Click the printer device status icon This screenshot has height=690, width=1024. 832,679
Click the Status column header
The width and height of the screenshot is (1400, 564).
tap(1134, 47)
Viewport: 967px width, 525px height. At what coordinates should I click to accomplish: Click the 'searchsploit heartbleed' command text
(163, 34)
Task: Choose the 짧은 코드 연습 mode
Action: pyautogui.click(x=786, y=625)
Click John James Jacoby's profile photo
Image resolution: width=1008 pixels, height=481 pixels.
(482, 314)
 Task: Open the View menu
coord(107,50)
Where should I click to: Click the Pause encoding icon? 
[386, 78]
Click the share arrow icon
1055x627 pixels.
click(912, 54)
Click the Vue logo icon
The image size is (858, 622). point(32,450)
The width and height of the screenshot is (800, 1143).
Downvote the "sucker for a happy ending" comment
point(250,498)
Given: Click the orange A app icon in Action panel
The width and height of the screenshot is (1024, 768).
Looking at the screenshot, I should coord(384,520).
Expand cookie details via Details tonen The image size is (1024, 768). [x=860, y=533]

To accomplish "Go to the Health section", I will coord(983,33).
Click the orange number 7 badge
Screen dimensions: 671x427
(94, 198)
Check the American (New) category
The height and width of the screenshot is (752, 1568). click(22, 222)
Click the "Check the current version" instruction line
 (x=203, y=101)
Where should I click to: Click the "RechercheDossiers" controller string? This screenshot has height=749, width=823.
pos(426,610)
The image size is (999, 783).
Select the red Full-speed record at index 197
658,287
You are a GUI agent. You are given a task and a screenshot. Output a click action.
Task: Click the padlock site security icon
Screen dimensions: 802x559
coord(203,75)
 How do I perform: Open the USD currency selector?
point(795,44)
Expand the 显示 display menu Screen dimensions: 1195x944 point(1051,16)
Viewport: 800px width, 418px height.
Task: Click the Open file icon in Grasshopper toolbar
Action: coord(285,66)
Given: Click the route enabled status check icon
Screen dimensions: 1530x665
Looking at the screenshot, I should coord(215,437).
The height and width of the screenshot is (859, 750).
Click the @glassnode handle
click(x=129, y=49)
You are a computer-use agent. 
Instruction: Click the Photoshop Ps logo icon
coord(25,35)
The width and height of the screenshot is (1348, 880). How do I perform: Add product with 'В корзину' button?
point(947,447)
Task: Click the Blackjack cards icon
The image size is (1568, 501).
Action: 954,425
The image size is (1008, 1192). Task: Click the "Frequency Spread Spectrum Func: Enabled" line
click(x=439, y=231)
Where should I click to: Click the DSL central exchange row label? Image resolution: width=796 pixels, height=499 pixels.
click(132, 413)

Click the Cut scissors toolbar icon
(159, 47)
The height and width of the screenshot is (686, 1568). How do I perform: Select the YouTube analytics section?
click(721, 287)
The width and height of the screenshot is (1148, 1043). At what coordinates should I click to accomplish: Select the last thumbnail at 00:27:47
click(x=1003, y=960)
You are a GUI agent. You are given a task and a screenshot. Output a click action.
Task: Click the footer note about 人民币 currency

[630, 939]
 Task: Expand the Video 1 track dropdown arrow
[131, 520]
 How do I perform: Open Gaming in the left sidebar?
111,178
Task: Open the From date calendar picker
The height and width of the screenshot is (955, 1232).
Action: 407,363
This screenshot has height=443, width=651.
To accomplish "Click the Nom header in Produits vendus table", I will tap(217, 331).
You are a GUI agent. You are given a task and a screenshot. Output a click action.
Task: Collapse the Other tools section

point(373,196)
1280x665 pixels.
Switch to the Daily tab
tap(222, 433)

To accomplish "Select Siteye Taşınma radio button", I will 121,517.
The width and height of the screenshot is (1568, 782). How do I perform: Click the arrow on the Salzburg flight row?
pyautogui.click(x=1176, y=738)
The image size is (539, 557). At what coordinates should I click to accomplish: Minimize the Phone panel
----------------------------------------
> _Task description_: Rewrite the records above as a Markdown table with two columns, Row and Line, giving each line its row number and skipping blank lines.

> _Solved problem_:
| Row | Line |
|---|---|
| 1 | Click the printer device status icon This screenshot has height=690, width=1024. 832,679 |
| 2 | Click the Status column header |
| 3 | The width and height of the screenshot is (1400, 564). |
| 4 | tap(1134, 47) |
| 5 | Viewport: 967px width, 525px height. At what coordinates should I click to accomplish: Click the 'searchsploit heartbleed' command text |
| 6 | (163, 34) |
| 7 | Task: Choose the 짧은 코드 연습 mode |
| 8 | Action: pyautogui.click(x=786, y=625) |
| 9 | Click John James Jacoby's profile photo |
| 10 | Image resolution: width=1008 pixels, height=481 pixels. |
| 11 | (482, 314) |
| 12 |  Task: Open the View menu |
| 13 | coord(107,50) |
| 14 | Where should I click to: Click the Pause encoding icon?  |
| 15 | [386, 78] |
| 16 | Click the share arrow icon |
| 17 | 1055x627 pixels. |
| 18 | click(912, 54) |
| 19 | Click the Vue logo icon |
| 20 | The image size is (858, 622). point(32,450) |
| 21 | The width and height of the screenshot is (800, 1143). |
| 22 | Downvote the "sucker for a happy ending" comment |
| 23 | point(250,498) |
| 24 | Given: Click the orange A app icon in Action panel |
| 25 | The width and height of the screenshot is (1024, 768). |
| 26 | Looking at the screenshot, I should coord(384,520). |
| 27 | Expand cookie details via Details tonen The image size is (1024, 768). [x=860, y=533] |
| 28 | To accomplish "Go to the Health section", I will coord(983,33). |
| 29 | Click the orange number 7 badge |
| 30 | Screen dimensions: 671x427 |
| 31 | (94, 198) |
| 32 | Check the American (New) category |
| 33 | The height and width of the screenshot is (752, 1568). click(22, 222) |
| 34 | Click the "Check the current version" instruction line |
| 35 |  (x=203, y=101) |
| 36 | Where should I click to: Click the "RechercheDossiers" controller string? This screenshot has height=749, width=823. |
| 37 | pos(426,610) |
| 38 | The image size is (999, 783). |
| 39 | Select the red Full-speed record at index 197 |
| 40 | 658,287 |
| 41 | You are a GUI agent. You are given a task and a screenshot. Output a click action. |
| 42 | Task: Click the padlock site security icon |
| 43 | Screen dimensions: 802x559 |
| 44 | coord(203,75) |
| 45 |  How do I perform: Open the USD currency selector? |
| 46 | point(795,44) |
| 47 | Expand the 显示 display menu Screen dimensions: 1195x944 point(1051,16) |
| 48 | Viewport: 800px width, 418px height. |
| 49 | Task: Click the Open file icon in Grasshopper toolbar |
| 50 | Action: coord(285,66) |
| 51 | Given: Click the route enabled status check icon |
| 52 | Screen dimensions: 1530x665 |
| 53 | Looking at the screenshot, I should coord(215,437). |
| 54 | The height and width of the screenshot is (859, 750). |
| 55 | Click the @glassnode handle |
| 56 | click(x=129, y=49) |
| 57 | You are a computer-use agent.  |
| 58 | Instruction: Click the Photoshop Ps logo icon |
| 59 | coord(25,35) |
| 60 | The width and height of the screenshot is (1348, 880). How do I perform: Add product with 'В корзину' button? |
| 61 | point(947,447) |
| 62 | Task: Click the Blackjack cards icon |
| 63 | The image size is (1568, 501). |
| 64 | Action: 954,425 |
| 65 | The image size is (1008, 1192). Task: Click the "Frequency Spread Spectrum Func: Enabled" line |
| 66 | click(x=439, y=231) |
| 67 | Where should I click to: Click the DSL central exchange row label? Image resolution: width=796 pixels, height=499 pixels. |
| 68 | click(132, 413) |
| 69 | Click the Cut scissors toolbar icon |
| 70 | (159, 47) |
| 71 | The height and width of the screenshot is (686, 1568). How do I perform: Select the YouTube analytics section? |
| 72 | click(721, 287) |
| 73 | The width and height of the screenshot is (1148, 1043). At what coordinates should I click to accomplish: Select the last thumbnail at 00:27:47 |
| 74 | click(x=1003, y=960) |
| 75 | You are a GUI agent. You are given a task and a screenshot. Output a click action. |
| 76 | Task: Click the footer note about 人民币 currency |
| 77 | [630, 939] |
| 78 |  Task: Expand the Video 1 track dropdown arrow |
| 79 | [131, 520] |
| 80 |  How do I perform: Open Gaming in the left sidebar? |
| 81 | 111,178 |
| 82 | Task: Open the From date calendar picker |
| 83 | The height and width of the screenshot is (955, 1232). |
| 84 | Action: 407,363 |
| 85 | This screenshot has height=443, width=651. |
| 86 | To accomplish "Click the Nom header in Produits vendus table", I will tap(217, 331). |
| 87 | You are a GUI agent. You are given a task and a screenshot. Output a click action. |
| 88 | Task: Collapse the Other tools section |
| 89 | point(373,196) |
| 90 | 1280x665 pixels. |
| 91 | Switch to the Daily tab |
| 92 | tap(222, 433) |
| 93 | To accomplish "Select Siteye Taşınma radio button", I will 121,517. |
| 94 | The width and height of the screenshot is (1568, 782). How do I perform: Click the arrow on the Salzburg flight row? |
| 95 | pyautogui.click(x=1176, y=738) |
| 96 | The image size is (539, 557). At what coordinates should I click to accomplish: Minimize the Phone panel |